If the proposed changes to U.S. tax law currently under consideration by Congress were passed before the end of this year, calendar-year companies may need to consider the impact to their 2017 financial statements under financial accounting rules.

Proposed legislation has recently passed the U.S. House of Representatives and is pending in the U.S. Senate (“Proposed Tax Legislation”). The Proposed Tax Legislation would make significant changes to the current U.S. tax code including a reduction in the corporate tax rate from 35% to 20%, required inclusion in taxable income of deferred foreign earnings (at a reduced taxable rate) and modification or changes to a number of other provisions applicable to both corporations and individuals.

In general, under applicable financial accounting rules a company’s financial statements must take into account the impact of legislative changes that are enacted on or prior to relevant reporting date of the financial statements, e.g. December 31, 2017 for calendar year companies. Further, legislation enacted subsequent to the relevant reporting date, but prior to the issuance of the financial statements, is considered a non-recognized subsequent event and the impact would not need to be accounted for in the financial statements, but would likely need to be disclosed within the financial statements.

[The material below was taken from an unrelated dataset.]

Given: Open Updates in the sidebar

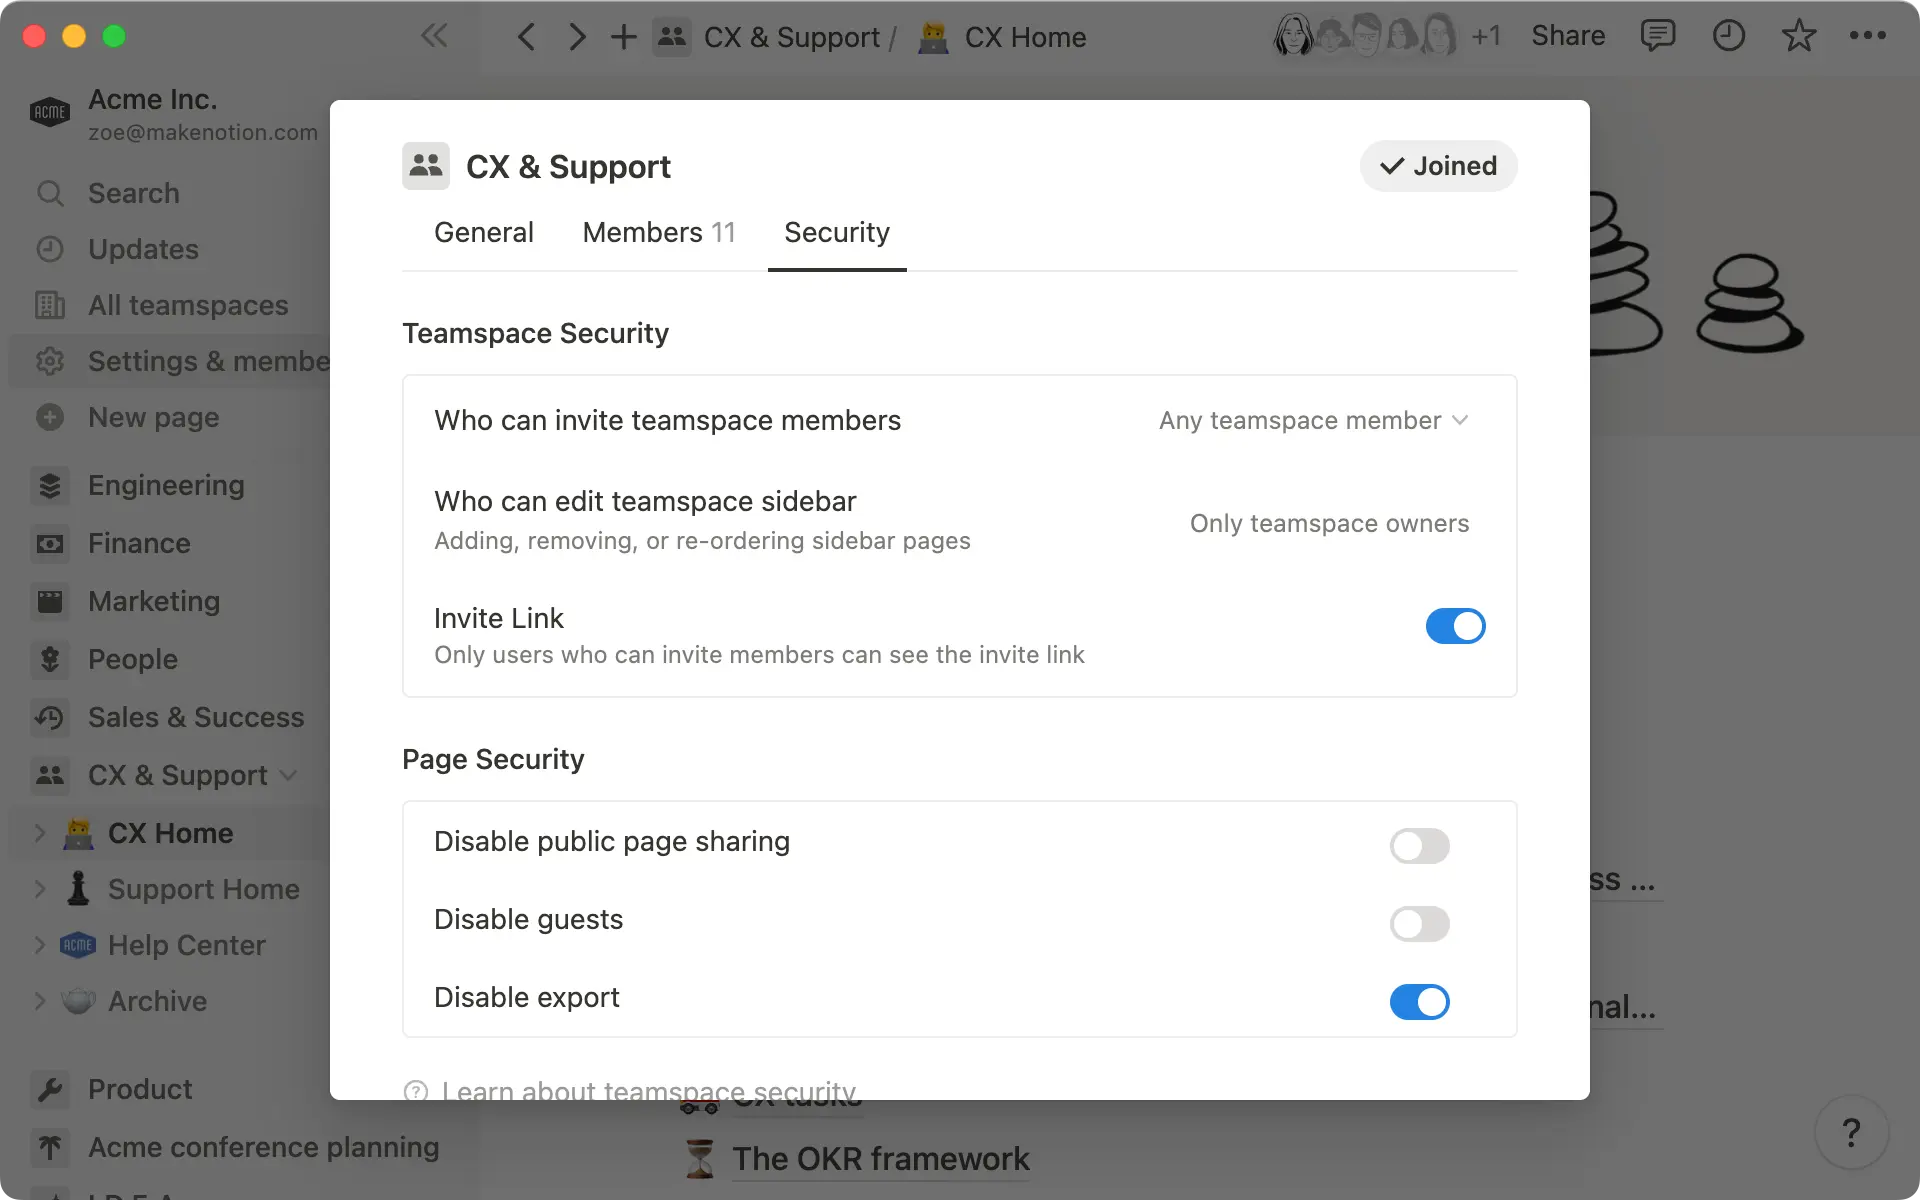Looking at the screenshot, I should (x=141, y=249).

In accordance with financial accounting rules, if the Proposed Tax Legislation were enacted a reporting entity would be required to consider the impact of the legislation on its financial statements and in particular its measurement of any deferred tax assets or liabilities as of the date of enactment as well as the financial impact of any foreign earnings that were considered permanently reinvested and not subject to U.S. income tax. The effect of the Proposed Legislative Changes if enacted would be reflected in the applicable financial statements with appropriate disclosure. For example, a significant reduction in corporate tax rates could have a material impact on reported earnings, to the extent companies are carrying sizeable deferred tax assets or liabilities.